Questa sua confessione è come un pugno sul viso che mi riporta alla dura realtà: lui crede che io sia venuta qui per altro.

Le mie mani si posano sul suo addome nudo, cominciando a fare pressione per allontanarlo. Non riesco a guardarlo negli occhi: non voglio vedere la sua espressione.

< Allo... nta... nati... da me... altri-me-nti urlo! > cerco di risultare decisa, ma la mia voce è affannosa e anche la mia respirazione lo è.

< Sicura di volere che ti lasci? Proprio ora che avevo deciso di accontentare i tuoi desideri più nascosti? > mi domanda con strafottenza.

< Non ho alcun desiderio verso di te! > affermo arricciando il naso.

< Considerando il tuo respiro irregolare, il battito cardiaco accelerato, direi il contrario > mi fa notare lui, senza abbandonare il ghigno che accompagna, costantemente, il suo volto, ora.

< Beh... ti sbagli! Io non sono così! Se lo pensi, non hai capito niente! > controbatto, disgustata.

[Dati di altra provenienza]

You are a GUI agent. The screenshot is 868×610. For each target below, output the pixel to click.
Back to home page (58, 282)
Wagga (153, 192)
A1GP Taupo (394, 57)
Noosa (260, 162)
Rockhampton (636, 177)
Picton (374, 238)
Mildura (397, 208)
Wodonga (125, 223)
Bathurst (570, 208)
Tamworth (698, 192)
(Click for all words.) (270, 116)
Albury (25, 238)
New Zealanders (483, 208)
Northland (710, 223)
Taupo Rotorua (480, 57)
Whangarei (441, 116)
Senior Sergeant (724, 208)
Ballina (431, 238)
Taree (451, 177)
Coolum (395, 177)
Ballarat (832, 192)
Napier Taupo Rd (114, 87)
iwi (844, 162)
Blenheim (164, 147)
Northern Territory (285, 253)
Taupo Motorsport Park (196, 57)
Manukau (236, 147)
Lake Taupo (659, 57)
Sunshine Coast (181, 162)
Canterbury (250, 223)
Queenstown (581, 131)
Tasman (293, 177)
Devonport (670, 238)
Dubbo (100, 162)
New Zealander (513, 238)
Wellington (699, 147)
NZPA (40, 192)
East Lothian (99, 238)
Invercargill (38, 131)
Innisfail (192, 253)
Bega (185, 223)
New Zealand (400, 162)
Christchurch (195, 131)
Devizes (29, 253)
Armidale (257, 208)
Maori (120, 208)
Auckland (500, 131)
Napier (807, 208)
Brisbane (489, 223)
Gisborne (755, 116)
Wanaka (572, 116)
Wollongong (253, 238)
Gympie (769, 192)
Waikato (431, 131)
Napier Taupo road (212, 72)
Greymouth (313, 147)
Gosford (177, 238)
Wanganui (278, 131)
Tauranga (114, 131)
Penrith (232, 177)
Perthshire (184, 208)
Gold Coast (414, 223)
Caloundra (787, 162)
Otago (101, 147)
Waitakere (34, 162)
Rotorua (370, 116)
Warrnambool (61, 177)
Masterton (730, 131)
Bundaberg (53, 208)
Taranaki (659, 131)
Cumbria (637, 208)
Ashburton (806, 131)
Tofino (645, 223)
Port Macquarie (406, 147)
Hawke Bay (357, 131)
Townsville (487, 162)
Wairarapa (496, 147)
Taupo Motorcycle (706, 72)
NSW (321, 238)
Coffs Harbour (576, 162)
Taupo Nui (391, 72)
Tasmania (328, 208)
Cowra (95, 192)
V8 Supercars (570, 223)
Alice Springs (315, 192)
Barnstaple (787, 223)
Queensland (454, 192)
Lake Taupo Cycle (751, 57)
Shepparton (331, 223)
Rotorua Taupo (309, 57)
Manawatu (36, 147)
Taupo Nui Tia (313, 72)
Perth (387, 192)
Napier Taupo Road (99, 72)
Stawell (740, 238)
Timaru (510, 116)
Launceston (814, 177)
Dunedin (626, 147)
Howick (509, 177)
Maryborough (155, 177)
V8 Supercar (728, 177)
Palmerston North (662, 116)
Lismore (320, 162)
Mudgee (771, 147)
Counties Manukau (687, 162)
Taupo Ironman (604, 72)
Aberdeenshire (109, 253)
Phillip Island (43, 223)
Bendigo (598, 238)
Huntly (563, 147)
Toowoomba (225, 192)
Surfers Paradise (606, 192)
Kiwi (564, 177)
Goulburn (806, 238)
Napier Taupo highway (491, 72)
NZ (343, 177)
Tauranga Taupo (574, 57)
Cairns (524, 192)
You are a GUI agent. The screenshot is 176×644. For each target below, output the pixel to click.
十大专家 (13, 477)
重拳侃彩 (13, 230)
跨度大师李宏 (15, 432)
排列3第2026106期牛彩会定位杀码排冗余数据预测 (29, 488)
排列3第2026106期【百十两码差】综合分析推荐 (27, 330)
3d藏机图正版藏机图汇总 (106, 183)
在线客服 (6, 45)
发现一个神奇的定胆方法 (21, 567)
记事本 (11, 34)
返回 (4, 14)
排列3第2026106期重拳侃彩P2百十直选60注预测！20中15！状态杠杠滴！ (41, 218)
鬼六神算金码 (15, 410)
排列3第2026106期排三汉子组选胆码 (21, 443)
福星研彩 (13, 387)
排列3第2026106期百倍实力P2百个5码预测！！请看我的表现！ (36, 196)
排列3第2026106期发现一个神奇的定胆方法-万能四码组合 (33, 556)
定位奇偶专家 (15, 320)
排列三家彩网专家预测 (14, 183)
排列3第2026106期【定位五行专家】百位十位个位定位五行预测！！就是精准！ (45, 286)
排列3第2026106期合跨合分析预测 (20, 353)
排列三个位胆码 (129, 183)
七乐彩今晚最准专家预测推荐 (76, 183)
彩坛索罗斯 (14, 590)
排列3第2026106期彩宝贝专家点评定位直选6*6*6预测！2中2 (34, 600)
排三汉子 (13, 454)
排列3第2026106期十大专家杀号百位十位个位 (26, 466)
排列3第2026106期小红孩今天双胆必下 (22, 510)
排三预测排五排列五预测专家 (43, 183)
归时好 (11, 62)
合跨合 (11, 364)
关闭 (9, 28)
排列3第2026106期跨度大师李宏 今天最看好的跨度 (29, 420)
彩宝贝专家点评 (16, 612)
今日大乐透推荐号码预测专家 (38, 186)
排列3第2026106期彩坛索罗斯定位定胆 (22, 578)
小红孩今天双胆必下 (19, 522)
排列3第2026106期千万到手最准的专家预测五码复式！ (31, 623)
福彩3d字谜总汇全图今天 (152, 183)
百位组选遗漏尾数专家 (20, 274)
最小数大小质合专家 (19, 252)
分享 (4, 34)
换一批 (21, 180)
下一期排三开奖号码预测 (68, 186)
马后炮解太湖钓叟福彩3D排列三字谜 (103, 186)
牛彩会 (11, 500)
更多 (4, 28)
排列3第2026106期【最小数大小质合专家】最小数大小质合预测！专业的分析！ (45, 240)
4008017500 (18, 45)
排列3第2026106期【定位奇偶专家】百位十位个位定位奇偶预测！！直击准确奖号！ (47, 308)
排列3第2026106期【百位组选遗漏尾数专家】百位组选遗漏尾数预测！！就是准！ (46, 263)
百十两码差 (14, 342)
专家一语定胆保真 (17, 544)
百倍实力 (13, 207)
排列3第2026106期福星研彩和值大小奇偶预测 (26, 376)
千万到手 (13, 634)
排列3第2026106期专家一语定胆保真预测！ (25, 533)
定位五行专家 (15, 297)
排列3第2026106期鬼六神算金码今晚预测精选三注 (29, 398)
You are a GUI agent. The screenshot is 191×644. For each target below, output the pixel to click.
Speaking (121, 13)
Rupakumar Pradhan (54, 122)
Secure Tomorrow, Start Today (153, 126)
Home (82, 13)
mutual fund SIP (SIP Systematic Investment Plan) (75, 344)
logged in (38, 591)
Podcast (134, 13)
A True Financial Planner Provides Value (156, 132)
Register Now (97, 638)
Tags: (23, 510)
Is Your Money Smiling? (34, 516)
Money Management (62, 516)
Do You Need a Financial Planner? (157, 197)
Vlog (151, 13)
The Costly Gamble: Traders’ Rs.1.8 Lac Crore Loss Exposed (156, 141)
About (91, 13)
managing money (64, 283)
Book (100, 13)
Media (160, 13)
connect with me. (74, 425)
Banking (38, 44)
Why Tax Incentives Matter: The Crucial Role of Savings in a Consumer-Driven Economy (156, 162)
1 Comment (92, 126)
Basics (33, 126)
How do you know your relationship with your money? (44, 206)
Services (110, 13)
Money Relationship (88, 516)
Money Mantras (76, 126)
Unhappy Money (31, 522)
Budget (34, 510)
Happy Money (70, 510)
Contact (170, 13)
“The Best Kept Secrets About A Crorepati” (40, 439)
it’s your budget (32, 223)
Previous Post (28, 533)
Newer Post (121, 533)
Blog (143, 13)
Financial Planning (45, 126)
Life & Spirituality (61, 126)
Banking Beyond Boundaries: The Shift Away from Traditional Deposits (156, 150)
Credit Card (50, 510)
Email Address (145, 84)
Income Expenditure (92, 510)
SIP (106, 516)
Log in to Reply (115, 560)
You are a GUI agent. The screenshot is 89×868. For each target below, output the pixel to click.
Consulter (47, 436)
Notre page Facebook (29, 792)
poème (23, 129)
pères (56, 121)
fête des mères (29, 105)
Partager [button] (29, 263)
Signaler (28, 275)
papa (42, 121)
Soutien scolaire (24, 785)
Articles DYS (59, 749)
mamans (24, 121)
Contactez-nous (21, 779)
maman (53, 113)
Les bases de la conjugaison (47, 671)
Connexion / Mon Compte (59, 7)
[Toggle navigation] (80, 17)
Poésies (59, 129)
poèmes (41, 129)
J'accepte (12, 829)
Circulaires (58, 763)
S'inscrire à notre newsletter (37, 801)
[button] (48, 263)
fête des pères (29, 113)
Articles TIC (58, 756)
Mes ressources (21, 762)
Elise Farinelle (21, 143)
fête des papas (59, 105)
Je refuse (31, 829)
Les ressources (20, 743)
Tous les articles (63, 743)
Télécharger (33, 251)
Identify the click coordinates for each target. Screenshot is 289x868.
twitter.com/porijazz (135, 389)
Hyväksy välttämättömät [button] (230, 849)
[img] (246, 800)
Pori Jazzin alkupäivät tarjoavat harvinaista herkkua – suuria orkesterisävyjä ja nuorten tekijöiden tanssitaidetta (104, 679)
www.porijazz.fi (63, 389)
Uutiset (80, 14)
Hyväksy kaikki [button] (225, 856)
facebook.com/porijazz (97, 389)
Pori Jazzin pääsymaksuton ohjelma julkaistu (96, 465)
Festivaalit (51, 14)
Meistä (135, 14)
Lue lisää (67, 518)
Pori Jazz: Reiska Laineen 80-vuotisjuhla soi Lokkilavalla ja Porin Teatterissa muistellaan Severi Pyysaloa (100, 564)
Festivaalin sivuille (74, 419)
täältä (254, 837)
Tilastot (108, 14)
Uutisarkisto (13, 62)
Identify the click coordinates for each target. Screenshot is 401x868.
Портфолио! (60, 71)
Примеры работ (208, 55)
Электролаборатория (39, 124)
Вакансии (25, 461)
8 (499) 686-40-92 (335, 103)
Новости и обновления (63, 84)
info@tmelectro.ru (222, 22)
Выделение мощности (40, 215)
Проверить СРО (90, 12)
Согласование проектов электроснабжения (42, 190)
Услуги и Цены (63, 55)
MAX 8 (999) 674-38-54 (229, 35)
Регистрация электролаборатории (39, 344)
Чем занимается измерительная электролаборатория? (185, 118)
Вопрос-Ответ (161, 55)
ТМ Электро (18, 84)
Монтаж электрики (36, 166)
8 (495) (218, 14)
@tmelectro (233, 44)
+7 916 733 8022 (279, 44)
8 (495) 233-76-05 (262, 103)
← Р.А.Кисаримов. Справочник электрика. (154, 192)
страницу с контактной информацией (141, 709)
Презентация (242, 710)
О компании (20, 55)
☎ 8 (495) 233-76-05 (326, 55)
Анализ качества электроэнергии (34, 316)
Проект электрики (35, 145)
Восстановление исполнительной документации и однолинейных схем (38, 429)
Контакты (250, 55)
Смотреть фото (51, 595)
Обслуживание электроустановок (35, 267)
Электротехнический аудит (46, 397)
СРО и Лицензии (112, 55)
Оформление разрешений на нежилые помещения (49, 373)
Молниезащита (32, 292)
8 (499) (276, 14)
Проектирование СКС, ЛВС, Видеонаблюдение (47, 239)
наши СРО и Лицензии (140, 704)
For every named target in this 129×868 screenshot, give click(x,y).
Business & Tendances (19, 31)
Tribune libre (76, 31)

< E allora perché mi segui ovunque? Perché sei venuta qui, a quest'ora della notte, mentre stavo facendo un bagno? > mi canzona e la sua espressione mi lascia intendere che sente di avere la verità in tasca. Questo mi fa infuriare, ma non voglio lasciargli l'ultima parola: < Sono venuta per chiederti scusa per prima, perché mi sentivo in colpa! È mai possibile che tu debba pensare male di me, sempre?! >

< Ciò non toglie che prima il tuo corpo ha reagito in modo inequivocabile > mi ricorda.

< Era.. pe-perché mi hai spaventata >

Le sue labbra si distendono in un sorriso malizioso. < Sicura che fossi spaventata? >

< Ssí!! > rispondo cercando di apparire decisa, mentre il mio sguardo contempla il marmo del pavimento e le mie guance si colorano di rosso. Lui mi studia ghignando.

< Va bene Sara, va bene. Ti scuso dai. Ammetto di aver esagerato anche io nelle reazioni > mi risponde come se stesse parlando ad un bambino. Come se niente fosse successo, si lascia cadere a peso morto sul suo letto senza abbandonare lo sguardo su di me, neanche per un attimo, di fronte ad esso il mio vacilla e istintivamente mi giro.

-Perché ho come la sensazione che non mi creda e che continui a pensarla allo stesso modo di qualche minuto fa?-

< Be-bene, allora no-notte Eric! > provo ad apparire decisa.

< Notte Sara > conclude, con assoluta semplicità, lui. Mi affretto a raggiungere la mia stanza, mentre ho ancora impressi sulla pelle i brividi che ho provato e la sensazione che ho sentito: è stato qualcosa di destabilizzante, ero come in trance. Mi corico sul letto con un'unica consapevolezza: questa notte non dormirò, perché quello, che ho provato, mi annienta anche ora.